Topics: Rereātea - Midday News, Rugby

Woodman first woman to make rugby top 10 list

By Jessica Tyson
  • Waikato/Bay of Plenty

Black Fern star Portia Woodman is the first woman to be ranked in the top 10 of 50 of rugby’s most influential figures.

Listed in Rugby World magazine, Woodman of Ngāpuhi is in ninth place, two spots below All Blacks coach Steve Hansen.

Rugby World editor and CNN contributor Alan Dymock said, "Portia Woodman's place in the top 10 is owed not only to her sustained excellence on the field ... but also due to her willingness to speak out publicly for the women's game, challenging authorities on behalf of her fellow players."

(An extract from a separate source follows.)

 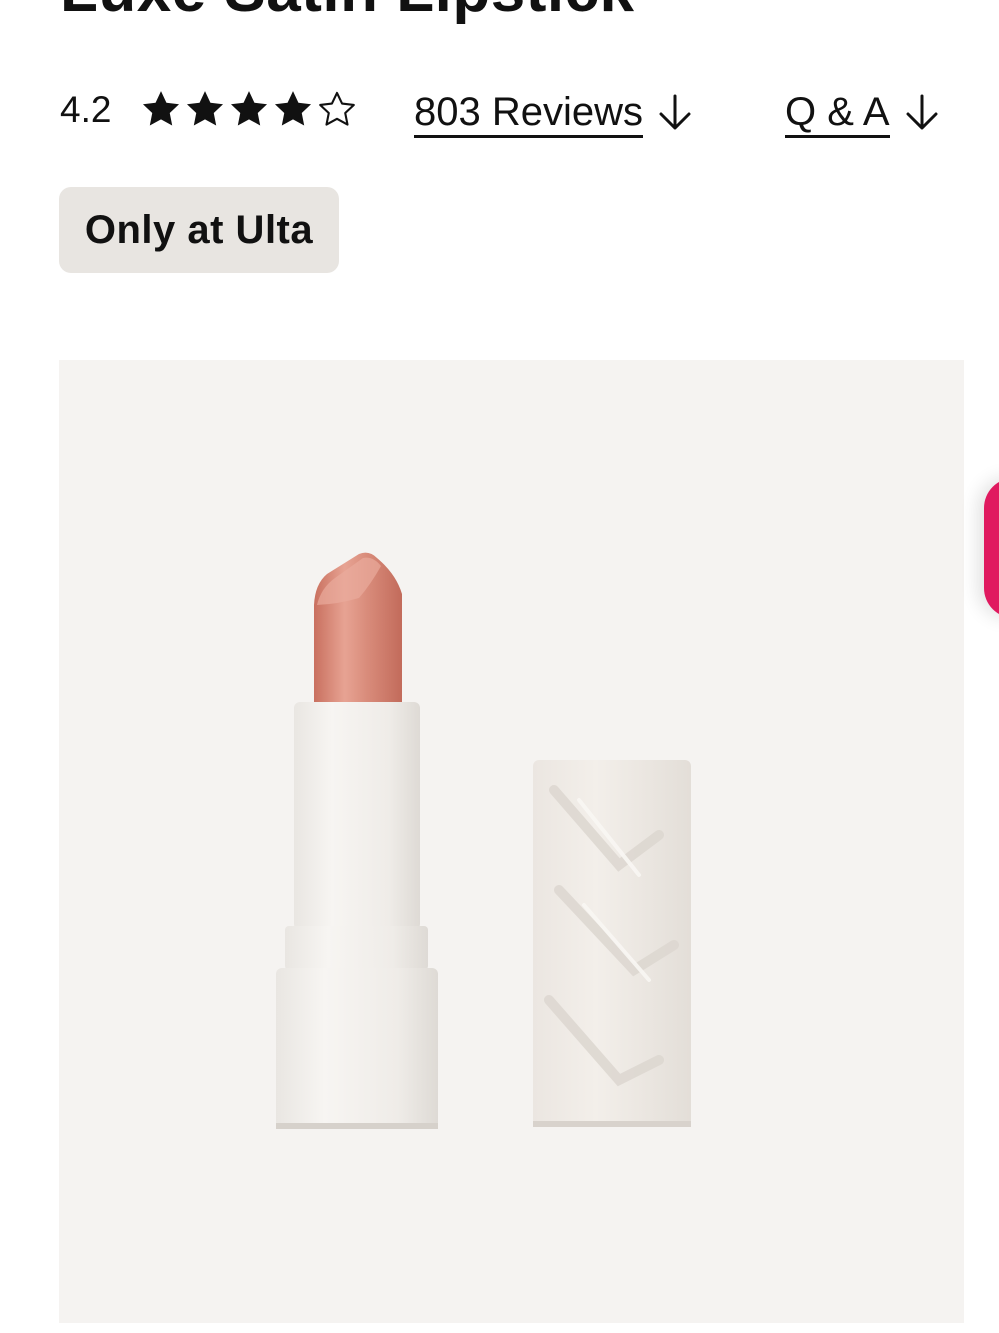 I want to click on star-outline-icon, so click(x=337, y=108).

It comes after a stellar 12 months for the player, who was part of the Black Ferns side that won gold at the Commonwealth Games.  She was also the leading try-scorer as the team won their fifth World Cup last year before being named Player of the Year at the Rugby Awards.

Only days ago Goodman was also announced by the America Women's Sports Foundation as one of the 10 finalists for the annual Sportswoman of the Year awards in New York.

Renowned tennis star sisters Venus and Serena Williams are past winners of the award.  This year’s winner will be announced on October 17.

Recent interview with Māori Television

In a recent interview with Māori Television, Woodman said the best part about her job is being able to inspire others.

“We get to inspire, go around the world and show people that we’re living the dream and it’s achievable to anyone and everyone.”

One of the major highlights of her career was taking part in the Rio Olympics in 2016.

“Being given the opportunity to play in the Black Ferns and then getting to the Olympics was an amazing dream. That was a dream come true and getting that silver was the icing on the cake.”

Woodman says her parents taught her to make the most of every opportunity and she takes “a lot of pride in knowing where I come from and knowing my whakapapa, who I am.”

“My whānau have been really staunch in who we are and who our tūpuna are because without knowing where we come from we can’t go forward.”